> _WHAT THE TASK REQUIRES_:
Write out everything from the line containing "You are a GUI" down to the end of the items, substituting "tap action" for "click action" and leaving all else unchanged. Leave the pictures out of your answer.

> _SOURCE MATERIAL_:
★ ★ ★
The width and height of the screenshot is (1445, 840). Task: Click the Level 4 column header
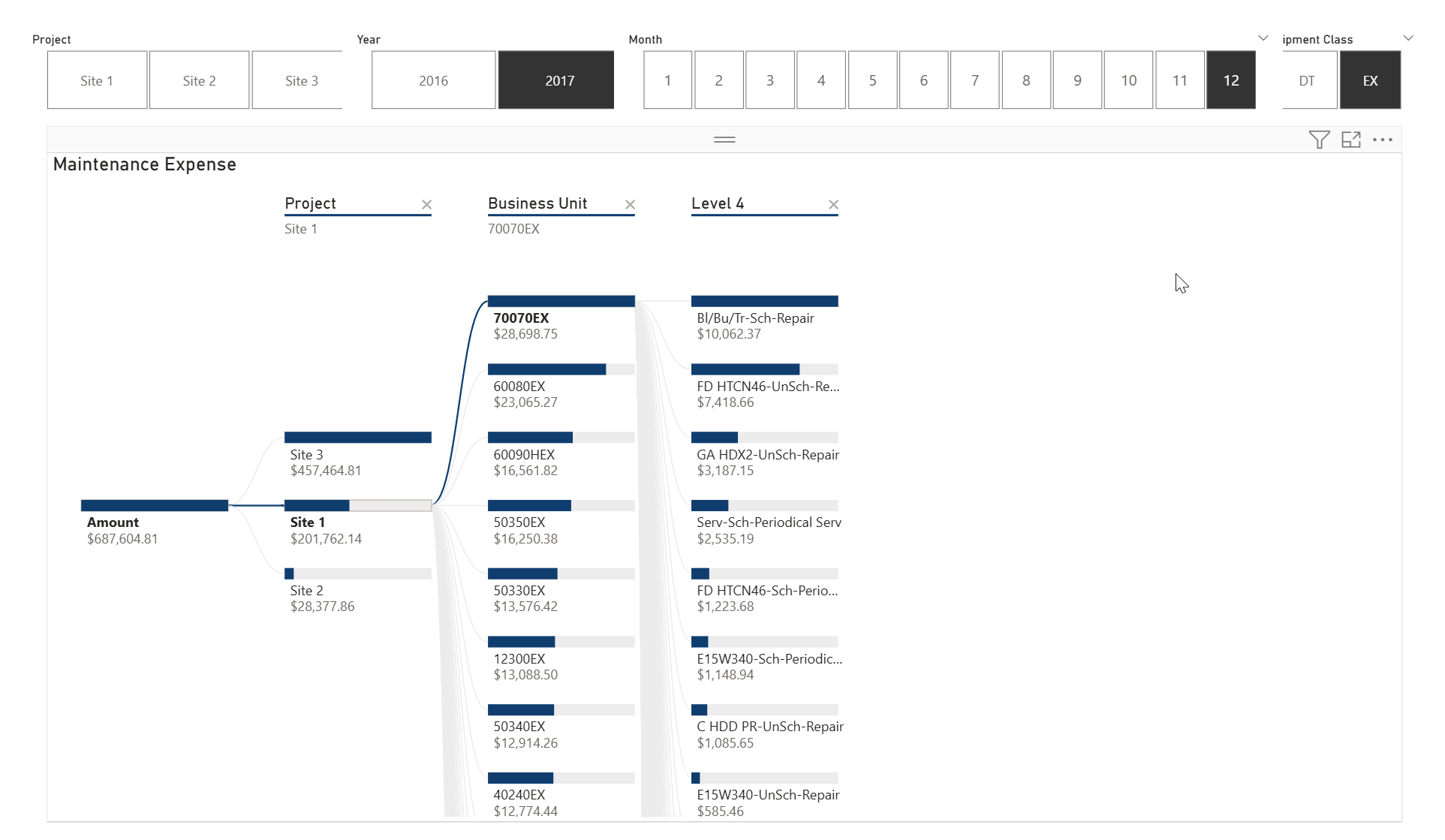pyautogui.click(x=717, y=203)
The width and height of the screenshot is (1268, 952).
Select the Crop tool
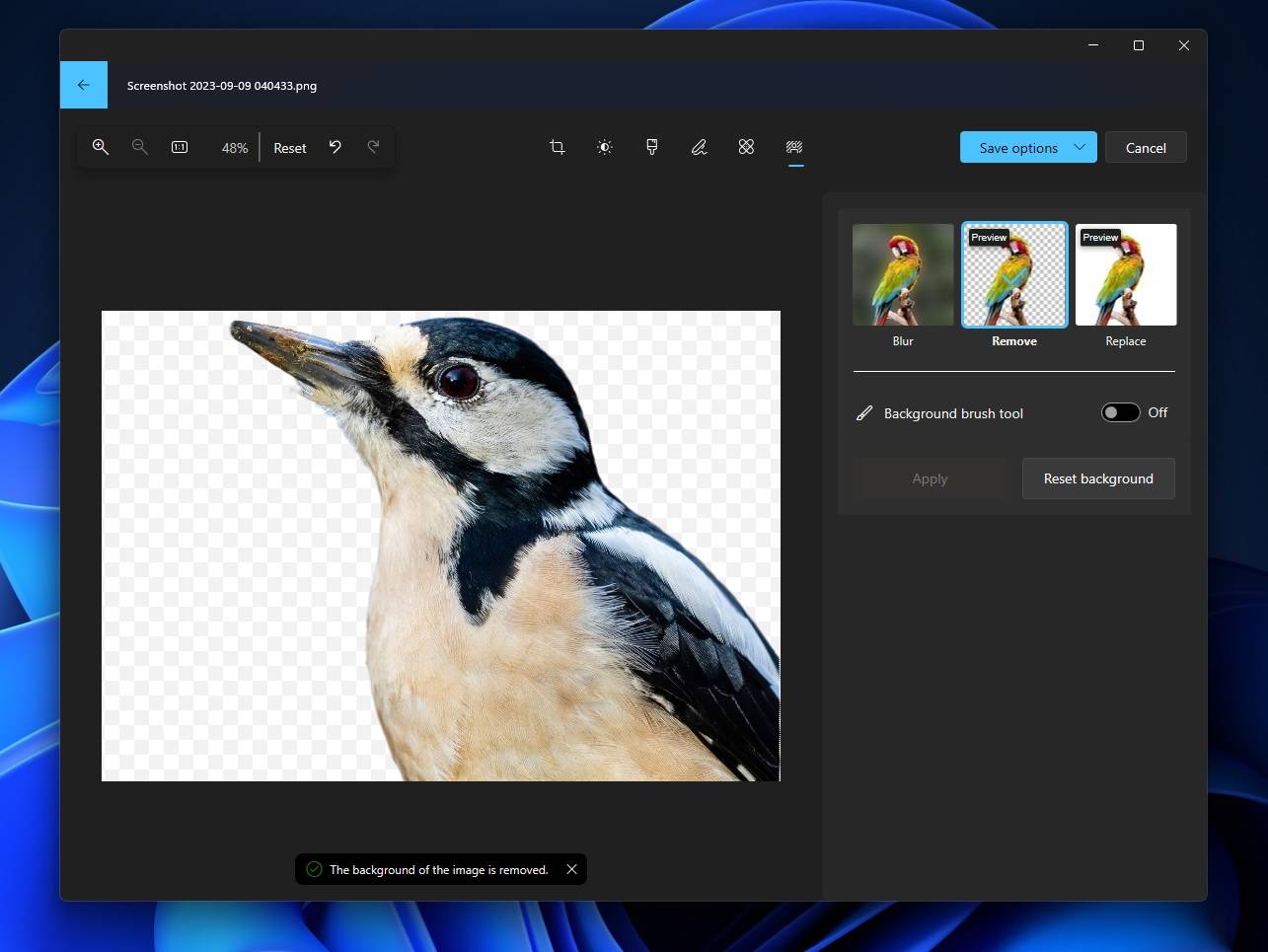[557, 146]
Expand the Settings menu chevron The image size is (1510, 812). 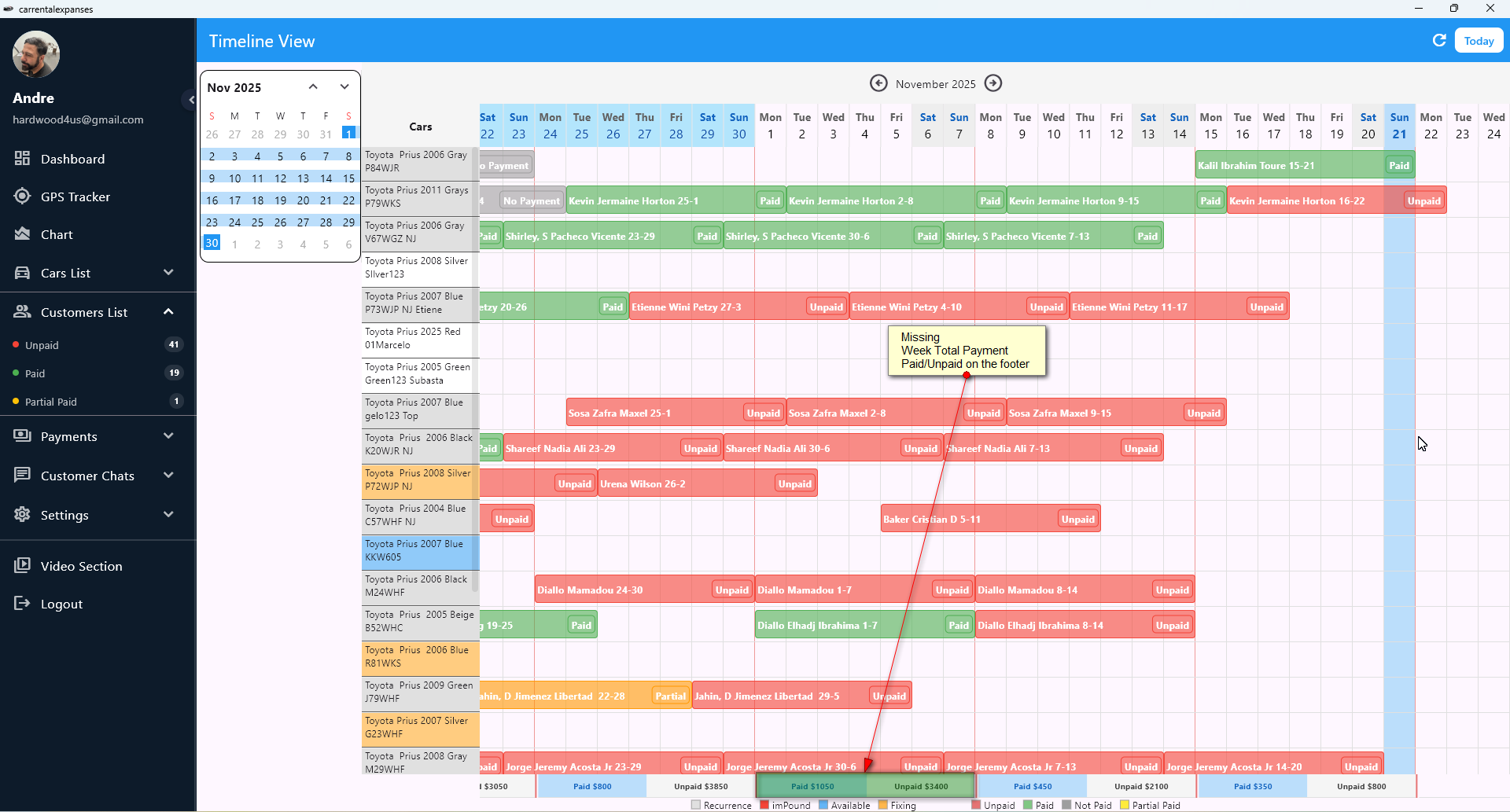point(168,514)
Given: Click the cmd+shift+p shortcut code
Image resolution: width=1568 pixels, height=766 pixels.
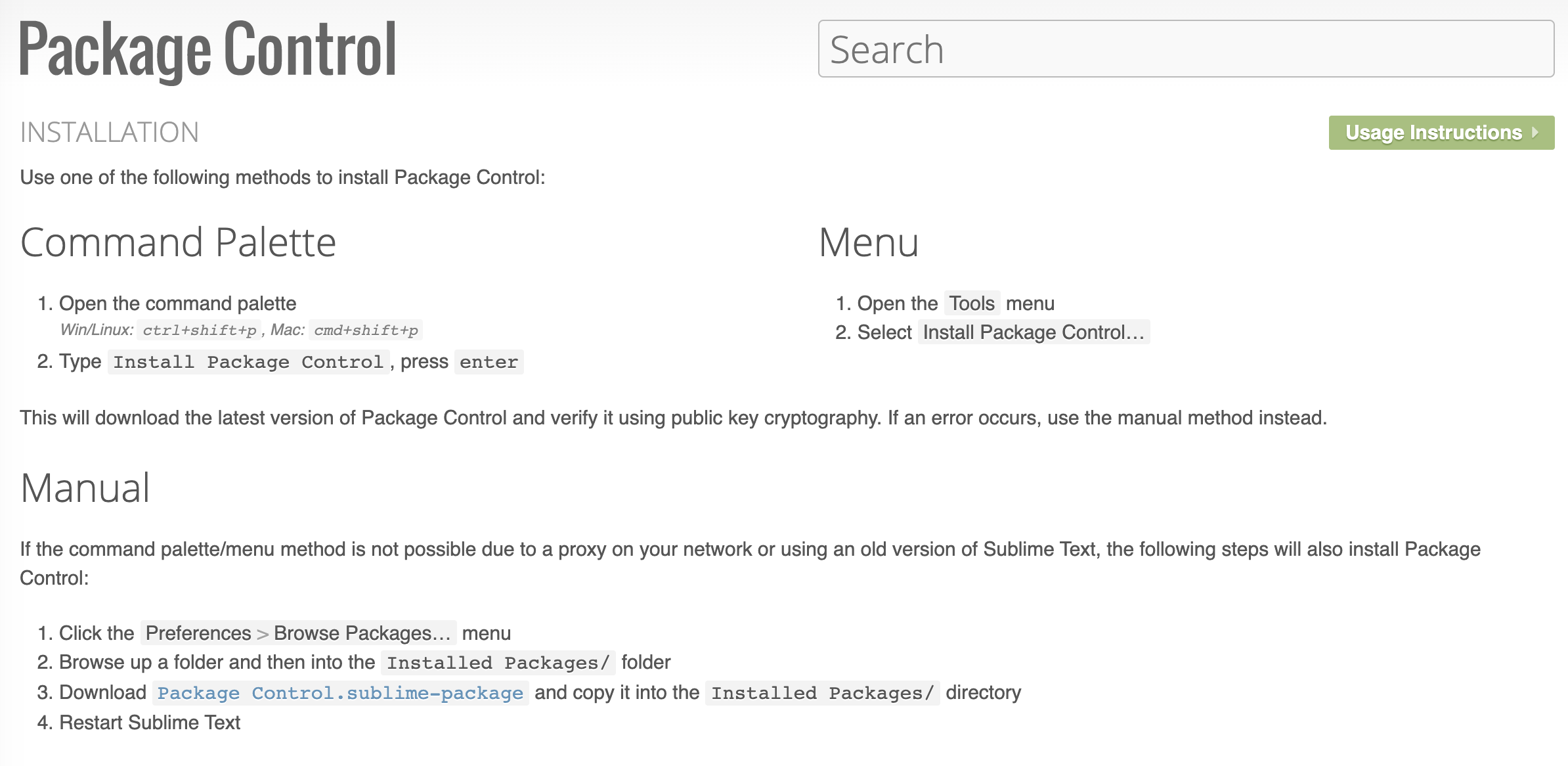Looking at the screenshot, I should coord(366,330).
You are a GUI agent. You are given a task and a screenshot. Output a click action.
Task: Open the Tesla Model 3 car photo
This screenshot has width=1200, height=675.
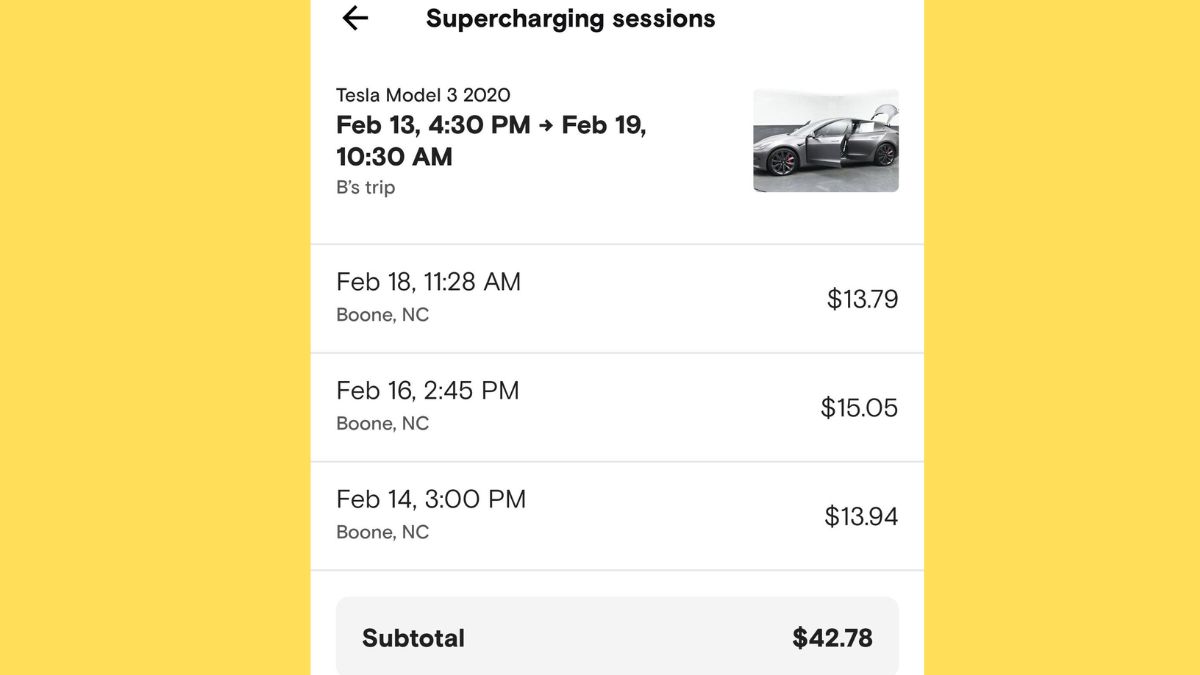(x=825, y=140)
★ ★ ★
> _SOLVED PROBLEM_:
You are a GUI agent. You are given a task and a screenshot. Output a tap action.
Task: Open the Tesla Model 3 car photo
This screenshot has width=1200, height=675.
(x=825, y=140)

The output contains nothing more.